By Mark Bern
Tyco (NYSE:TYC) isn’t the glamour stock it once was. The image was destroyed by one CEO (D. K.) and even though his replacement has done much to restore the company’s credibility, the luster may be gone forever. Growth has slowed but become more stable since the financial crisis of 2008-09. Rumors are swirling about a takeover bid but the price is still moving with the market. There just doesn’t seem to be much that can help poor Tyco to differentiate itself from the pack. Honestly, as the company is currently configured, I don’t see anything very exciting either. But let’s take a closer look at the company’s latest plan to unlock shareholder value.
Tyco management has decided that the company would be better off if split into three separate companies, each focusing on it end market customers and its own line of products and services. There may be some truth to that, but there is something else in this scenario that me thinks smells of greater opportunity.
The company, as it is currently formed may be just too big for an acquisition or, more likely, it may not be that appealing as a whole to any one suitor. Therefore, I suspect that the better value that could be realized for shareholders comes after the split into three separate companies. Each new company will be a leader in its respective industry. Each will pay a dividend and be well capitalized, financially stable, and maintain an investment grade credit rating. What once was not so appealing to any one potential buyer may look more appetizing to three different potential buyers. Herein lays the hidden value: once split up, each company will be able to consider the best path to enhancing shareholder value. That may work out differently for each business. If one or more of the three companies finds that acquisitive potential buyers are willing to pay a significant premium to the market price, that management may seek competition from multiple bidders and find they can achieve an immediate increase of value to its shareholders of 40 percent or more. I suspect that this is the likely outcome and I also suspect that the current management knows it.
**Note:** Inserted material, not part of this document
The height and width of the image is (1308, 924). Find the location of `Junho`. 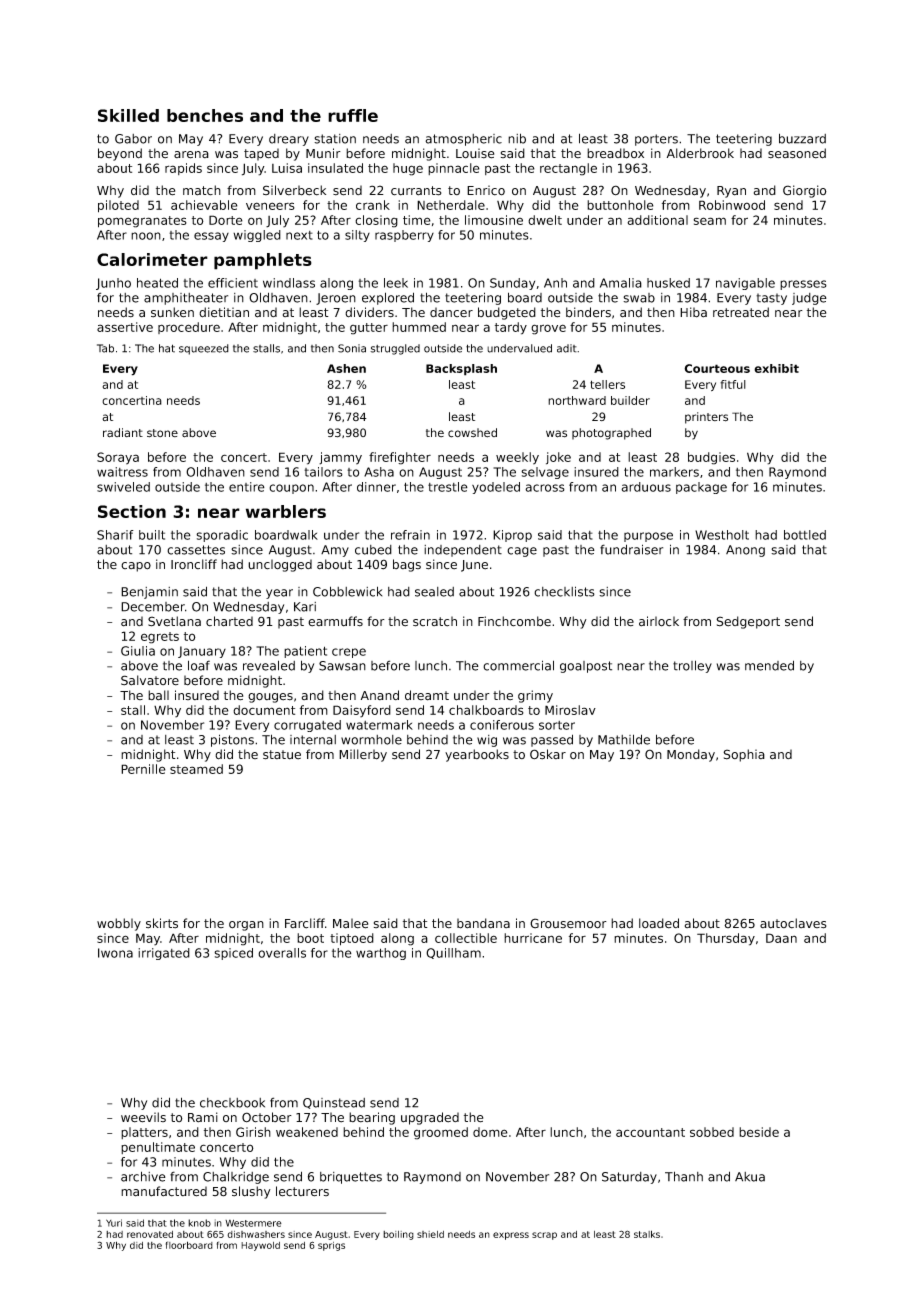

Junho is located at coordinates (113, 284).
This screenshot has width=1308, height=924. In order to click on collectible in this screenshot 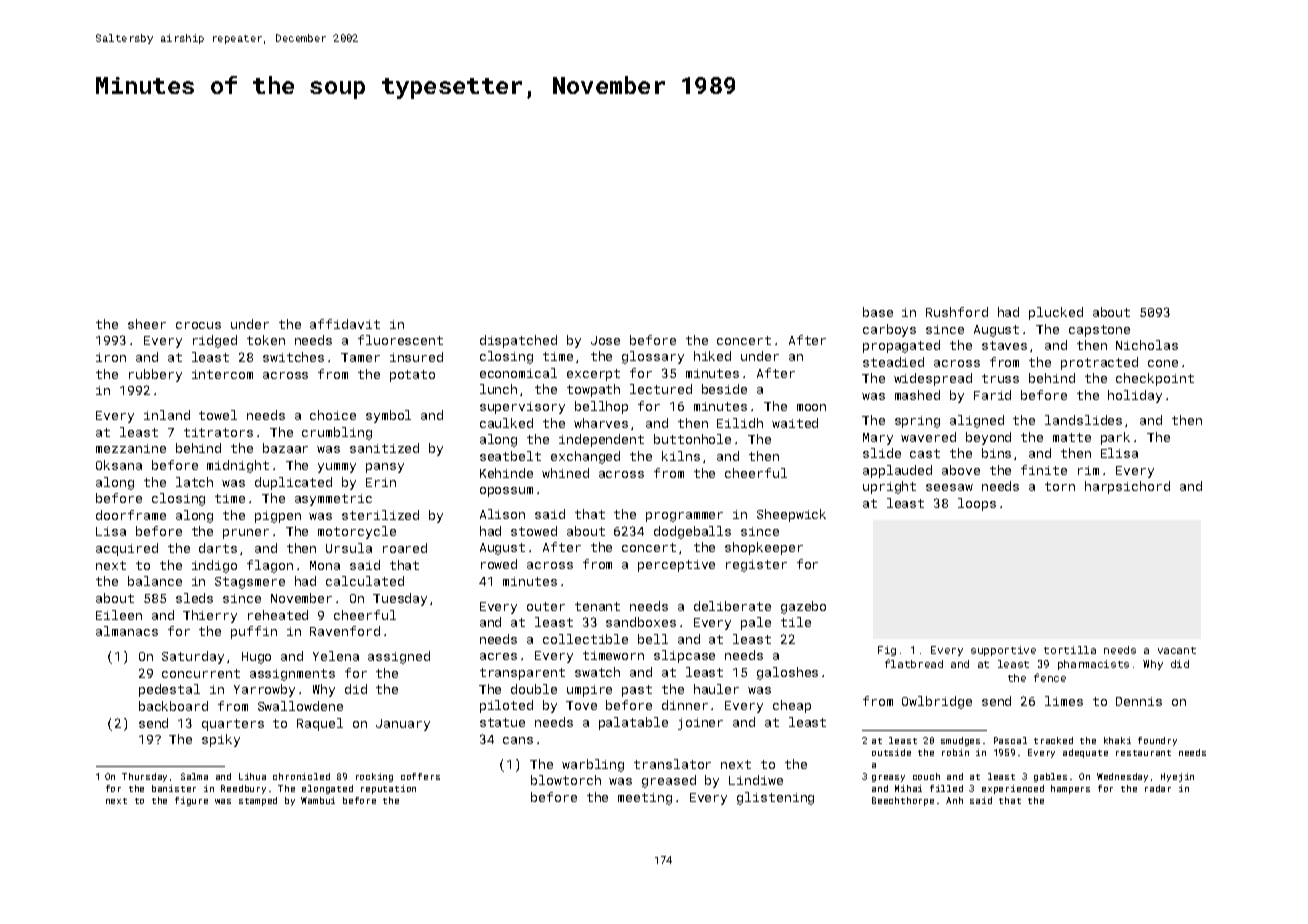, I will do `click(585, 639)`.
They may not be able to sell the combined company for the full value that they believe shareholders can receive so why not split it up and get the premiums on those parts that buyers really crave?
It will be interesting to see which of the three companies the current top execs migrate to when the split occurs. I am guessing, but I’d be willing to wager that company will go to the auction block first and that those managers in charge of it will be getting outsized severance packages. Those in the know always seem to end up in the right place at the right time.
So, where is the opportunity in all this for the lowly retail investor? I am considering buying Tyco once regulators have given their approval and the final vote is scheduled for shareholders. I want to own the stock before the break up, watch where the top executives of the parent end up, and buy more of that company(s) after the split and wait for the offers to come. The key officers that I’ll be watching are the CEO, the CFO, and the COO all of whom should be privy to the detailed intentions of the split and the potential end results. I will follow the CEO first since that is where the real money should show up, in my humble opinion. I would expect the deals to start showing up sometime after the first six months of the split, but the possible wait for action may take as much as 18 months. If nothing has shown up by then I would reconsider the holdings based upon the merits of continuing operations without the buyout opportunity.
Of course, I may have it all wrong and an investor may just end up with the three separate companies that pay the same dividend of about 2.2 percent and growth appreciation prospects of the current two to five percent per year. Not great, but it may be worth accepting for the potential reward just in case. That is the question each investor must determine for themselves.
Disclosure: I have no positions in any stocks mentioned, and no plans to initiate any positions within the next 72 hours.